_WHAT TO PRODUCE:_ The reply should consist of the full listing, written out exactly.

_INPUT MATERIAL:_
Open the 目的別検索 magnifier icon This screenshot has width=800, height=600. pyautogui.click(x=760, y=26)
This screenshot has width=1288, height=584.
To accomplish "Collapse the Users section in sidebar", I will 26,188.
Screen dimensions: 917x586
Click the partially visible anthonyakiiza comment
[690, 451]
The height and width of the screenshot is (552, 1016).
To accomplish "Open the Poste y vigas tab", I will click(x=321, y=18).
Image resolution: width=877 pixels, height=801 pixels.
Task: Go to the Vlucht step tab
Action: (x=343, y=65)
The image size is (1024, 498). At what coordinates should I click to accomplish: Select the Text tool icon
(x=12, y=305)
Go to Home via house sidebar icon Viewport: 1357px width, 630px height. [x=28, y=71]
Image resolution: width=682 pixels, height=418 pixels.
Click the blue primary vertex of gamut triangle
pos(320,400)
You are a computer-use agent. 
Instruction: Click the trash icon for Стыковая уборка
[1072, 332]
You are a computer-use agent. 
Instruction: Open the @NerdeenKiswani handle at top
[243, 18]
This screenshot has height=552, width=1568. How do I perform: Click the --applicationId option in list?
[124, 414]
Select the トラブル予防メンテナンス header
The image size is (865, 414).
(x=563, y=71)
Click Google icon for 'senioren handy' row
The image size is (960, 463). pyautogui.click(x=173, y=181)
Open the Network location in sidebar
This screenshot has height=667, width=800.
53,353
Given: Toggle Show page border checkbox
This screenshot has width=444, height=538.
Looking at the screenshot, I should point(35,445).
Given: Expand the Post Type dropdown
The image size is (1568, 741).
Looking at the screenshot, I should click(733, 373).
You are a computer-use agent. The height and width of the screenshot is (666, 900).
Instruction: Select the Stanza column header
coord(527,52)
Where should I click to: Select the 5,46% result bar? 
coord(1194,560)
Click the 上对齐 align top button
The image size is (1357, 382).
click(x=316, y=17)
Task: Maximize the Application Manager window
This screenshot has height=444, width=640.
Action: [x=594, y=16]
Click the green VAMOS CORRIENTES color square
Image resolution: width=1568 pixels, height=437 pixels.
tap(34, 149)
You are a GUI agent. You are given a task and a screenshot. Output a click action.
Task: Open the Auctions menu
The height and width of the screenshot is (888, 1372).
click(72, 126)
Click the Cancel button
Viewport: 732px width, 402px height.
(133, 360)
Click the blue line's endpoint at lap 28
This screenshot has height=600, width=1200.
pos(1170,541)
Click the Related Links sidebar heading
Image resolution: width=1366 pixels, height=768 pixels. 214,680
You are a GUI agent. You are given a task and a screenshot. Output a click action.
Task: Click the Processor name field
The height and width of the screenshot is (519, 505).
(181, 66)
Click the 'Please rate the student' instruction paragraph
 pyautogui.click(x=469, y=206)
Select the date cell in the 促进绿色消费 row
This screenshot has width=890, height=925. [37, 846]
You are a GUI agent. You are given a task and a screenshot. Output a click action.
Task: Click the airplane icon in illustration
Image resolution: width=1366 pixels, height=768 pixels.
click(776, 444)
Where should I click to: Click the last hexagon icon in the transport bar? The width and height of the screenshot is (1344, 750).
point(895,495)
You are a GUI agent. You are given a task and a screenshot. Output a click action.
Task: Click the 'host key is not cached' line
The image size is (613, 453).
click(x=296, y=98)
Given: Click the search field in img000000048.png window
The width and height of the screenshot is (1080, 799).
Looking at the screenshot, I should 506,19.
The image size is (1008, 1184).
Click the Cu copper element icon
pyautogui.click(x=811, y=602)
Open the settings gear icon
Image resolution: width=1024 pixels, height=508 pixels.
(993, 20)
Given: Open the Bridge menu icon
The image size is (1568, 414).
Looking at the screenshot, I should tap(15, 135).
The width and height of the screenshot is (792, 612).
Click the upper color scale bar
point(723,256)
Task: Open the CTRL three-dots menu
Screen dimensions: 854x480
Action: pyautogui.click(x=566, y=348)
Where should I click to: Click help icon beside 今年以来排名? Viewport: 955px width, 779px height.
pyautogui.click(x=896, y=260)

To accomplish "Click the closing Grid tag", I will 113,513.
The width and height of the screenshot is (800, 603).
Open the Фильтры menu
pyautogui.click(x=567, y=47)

_WORKED SOLUTION:_
Open the 目的別検索 magnifier icon This screenshot has width=800, height=600. pyautogui.click(x=760, y=26)
This screenshot has width=1288, height=584.
To accomplish "Collapse the Users section in sidebar", I will 26,188.
Screen dimensions: 917x586
Click the partially visible anthonyakiiza comment
[690, 451]
The height and width of the screenshot is (552, 1016).
To accomplish "Open the Poste y vigas tab", I will click(x=321, y=18).
Image resolution: width=877 pixels, height=801 pixels.
Task: Go to the Vlucht step tab
Action: (x=343, y=65)
The image size is (1024, 498). At what coordinates should I click to accomplish: Select the Text tool icon
(x=12, y=305)
Go to Home via house sidebar icon Viewport: 1357px width, 630px height. [x=28, y=71]
Image resolution: width=682 pixels, height=418 pixels.
Click the blue primary vertex of gamut triangle
pos(320,400)
You are a computer-use agent. 
Instruction: Click the trash icon for Стыковая уборка
[1072, 332]
You are a computer-use agent. 
Instruction: Open the @NerdeenKiswani handle at top
[243, 18]
This screenshot has height=552, width=1568. How do I perform: Click the --applicationId option in list?
[124, 414]
Select the トラブル予防メンテナンス header
The image size is (865, 414).
(x=563, y=71)
Click Google icon for 'senioren handy' row
The image size is (960, 463). pyautogui.click(x=173, y=181)
Open the Network location in sidebar
This screenshot has height=667, width=800.
53,353
Given: Toggle Show page border checkbox
This screenshot has width=444, height=538.
Looking at the screenshot, I should point(35,445).
Given: Expand the Post Type dropdown
The image size is (1568, 741).
Looking at the screenshot, I should click(733, 373).
You are a computer-use agent. The height and width of the screenshot is (666, 900).
Instruction: Select the Stanza column header
coord(527,52)
Where should I click to: Select the 5,46% result bar? 
coord(1194,560)
Click the 上对齐 align top button
The image size is (1357, 382).
click(x=316, y=17)
Task: Maximize the Application Manager window
This screenshot has height=444, width=640.
Action: [x=594, y=16]
Click the green VAMOS CORRIENTES color square
Image resolution: width=1568 pixels, height=437 pixels.
tap(34, 149)
You are a GUI agent. You are given a task and a screenshot. Output a click action.
Task: Open the Auctions menu
The height and width of the screenshot is (888, 1372).
click(72, 126)
Click the Cancel button
Viewport: 732px width, 402px height.
(133, 360)
Click the blue line's endpoint at lap 28
This screenshot has height=600, width=1200.
pos(1170,541)
Click the Related Links sidebar heading
Image resolution: width=1366 pixels, height=768 pixels. 214,680
You are a GUI agent. You are given a task and a screenshot. Output a click action.
Task: Click the Processor name field
The height and width of the screenshot is (519, 505).
(181, 66)
Click the 'Please rate the student' instruction paragraph
 pyautogui.click(x=469, y=206)
Select the date cell in the 促进绿色消费 row
This screenshot has width=890, height=925. [37, 846]
You are a GUI agent. You are given a task and a screenshot. Output a click action.
Task: Click the airplane icon in illustration
Image resolution: width=1366 pixels, height=768 pixels.
click(776, 444)
Where should I click to: Click the last hexagon icon in the transport bar? The width and height of the screenshot is (1344, 750).
point(895,495)
You are a GUI agent. You are given a task and a screenshot. Output a click action.
Task: Click the 'host key is not cached' line
The image size is (613, 453).
click(x=296, y=98)
Given: Click the search field in img000000048.png window
The width and height of the screenshot is (1080, 799).
Looking at the screenshot, I should 506,19.
The image size is (1008, 1184).
Click the Cu copper element icon
pyautogui.click(x=811, y=602)
Open the settings gear icon
Image resolution: width=1024 pixels, height=508 pixels.
(993, 20)
Given: Open the Bridge menu icon
The image size is (1568, 414).
Looking at the screenshot, I should tap(15, 135).
The width and height of the screenshot is (792, 612).
Click the upper color scale bar
point(723,256)
Task: Open the CTRL three-dots menu
Screen dimensions: 854x480
Action: pyautogui.click(x=566, y=348)
Where should I click to: Click help icon beside 今年以来排名? Viewport: 955px width, 779px height.
pyautogui.click(x=896, y=260)

To accomplish "Click the closing Grid tag", I will 113,513.
The width and height of the screenshot is (800, 603).
Open the Фильтры menu
pyautogui.click(x=567, y=47)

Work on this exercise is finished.